Using the excerpt on the year 1122 below, decide whether each statement agrees with it: (a) the Varangian Guard sent against the wagon circle numbered some 480 men; (b) Al-Ma'mun al-Bata'ihi was proclaimed vizier on September 13; (c) Joscelin and Waleran were held at Edessa after their capture. Give yes or no for each, with the excerpt's deciding words quoted exactly.

#### [Page excerpt]
--*--

Year 1122 (MCXXII) was a common year starting on Sunday of the Julian calendar.

== Events ==

=== By place ===

==== Byzantine Empire ====
- Battle of Beroia: Emperor John II Komnenos transfers the Byzantine field army from Asia Minor (where it has been engaged in fighting the Seljuk Turks) to the Balkans. The Pechenegs who have set up their camp (defended by a circular formation of wagons) near Beroia (modern Bulgaria) are defeated. John orders the Varangian Guard (some 480 men), the elite Palace Guard to hack their way through the Pecheneg circle of wagons, causing a general rout in their camp. Pecheneg survivors are taken captive and enlisted in the Byzantine army.

==== Egypt ====
- February 13 - Al-Ma'mun al-Bata'ihi is formally proclaimed vizier of the Fatimid Caliphate by Caliph al-Amir.

==== Levant ====
- September 13 - Count Joscelin I and Waleran of Le Puiset are taken prisoner by Turkish forces led by Belek Ghazi near Saruj in northern Syria. Belek offers Joscelin liberty in return for the cession of Edessa. He refuses to accept these terms; Joscelin and Waleran and 60 other Crusaders are taken to the castle at Kharput.

--*--

#### [Available data]
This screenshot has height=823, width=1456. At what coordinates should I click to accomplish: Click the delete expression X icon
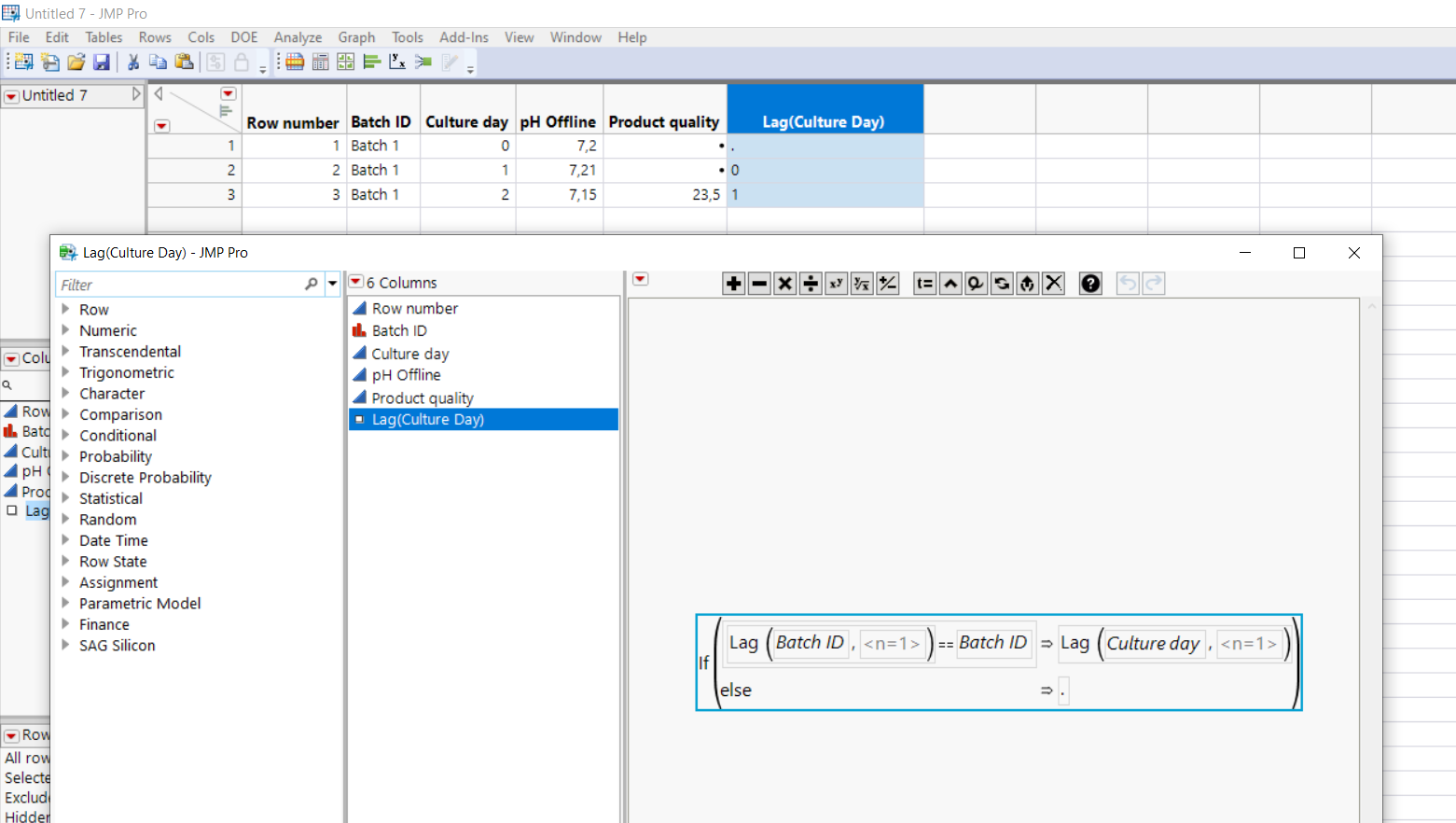click(x=1054, y=283)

--*--

#### [Complete answer]
(a) Yes: "John orders the Varangian Guard (some 480 men)"
(b) No: "February 13 - Al-Ma'mun al-Bata'ihi is formally proclaimed vizier of the Fatimid Caliphate"
(c) No: "Joscelin and Waleran and 60 other Crusaders are taken to the castle at Kharput."